Qui si procede con una analisi macroscopica che significa recuperare dallo scheletro, dopo una sua ricostruzione, i dati identificativi: sesso, età alla morte, altezza, robustezza, alimentazione (che normalmente avviene attraverso un’osservazione macroscopica dell’usura dentale, se questa é ancora presente). Sempre a livello macroscopico si procede alla rilevazione di eventuali patologie attraverso la diagenesi dell’osso durante la sepoltura. «Lo scheletro di Biumo è il mio preferito – spiega la dottoressa Licata che si sta occupando del caso – Stando alle analisi antropologiche svolte sino ad ora, si tratterebbe di un uomo caucasico morto tra i 50 e i 60 anni. Era una persona molto alta, circa un metro e 80 centimetri. La relazione fatta dell’archeologo daterebbe la sepoltura tra l’XI e il XIII secolo».

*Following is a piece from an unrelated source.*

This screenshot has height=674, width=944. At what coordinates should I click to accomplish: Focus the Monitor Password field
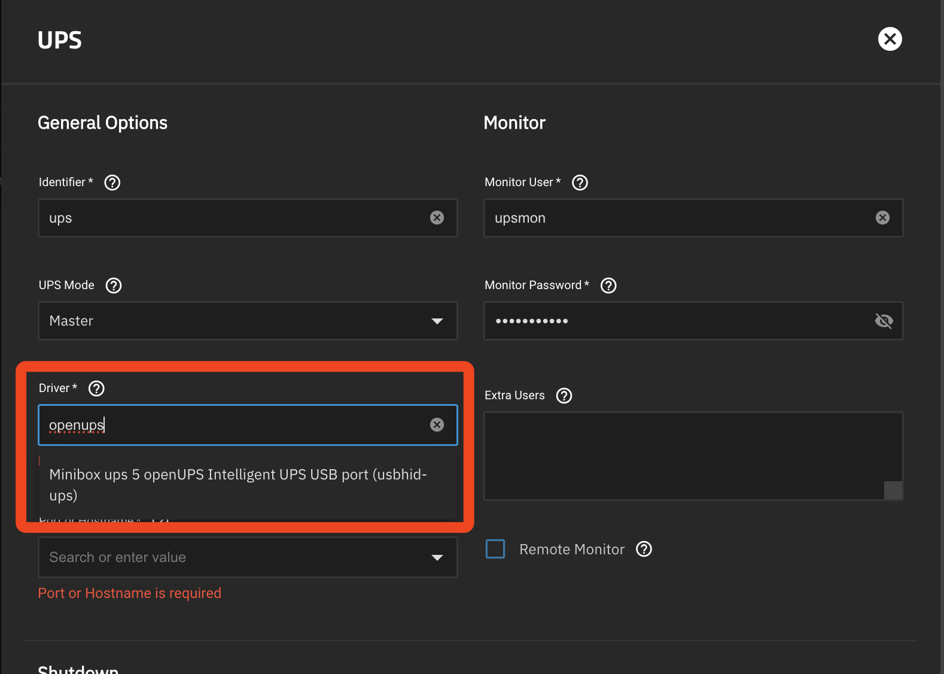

In quel periodo la città di Varese non aveva ancora visto la luce, Biumo era una castellanza. Licata ha analizzato le lesioni presenti sullo scheletro. «Sono le lesioni che ci raccontano la storia di questi antichi scheletri. Questo soggetto presenta importanti lesioni a livello vertebrale: abbiamo diagnosticato una lesione tipica da caduta, probabilmente avvenuta da cavallo».

«Inoltre, abbiamo rintracciato una lesione importante sull’occhio sinistro: é una tipica lesione da fendente, ma il soggetto è sopravvissuto perchè, grazie anche a indagini radiologiche, abbiamo appurato che l’osso si é riformato. Potrebbe a causa di questa lesione aver perso un occhio».

C’è poi la questione legata alla sepoltura unica. «Essendo stato sepolto da solo questo ci fa intuire che fosse una persona importante. Non abbiamo trovato sepolto con lui alcun corredo, ma potrebbe essere stato saccheggiato. Con un po’ di fantasia, perché trovare fonti storiche di quel periodo è difficile, questo soggetto ha ricevuto importanti oneri funebri perché si trattava di una persona dedita alle armi. Noi lo abbiamo battezzato il “cavaliere di Biumo”».

Cosa accadeva in quei secoli a Biumo? Chi popolava quella castellanza? Cosa sorgeva prima della chiesa dei Santi Pietro e Paolo? Quali grandi imprese avrà compiuto il “cavaliere” per meritare una sepoltura di così grande pregio per l’epoca?

A tutte queste domande gli studiosi stanno ancora cercando di dare delle risposte.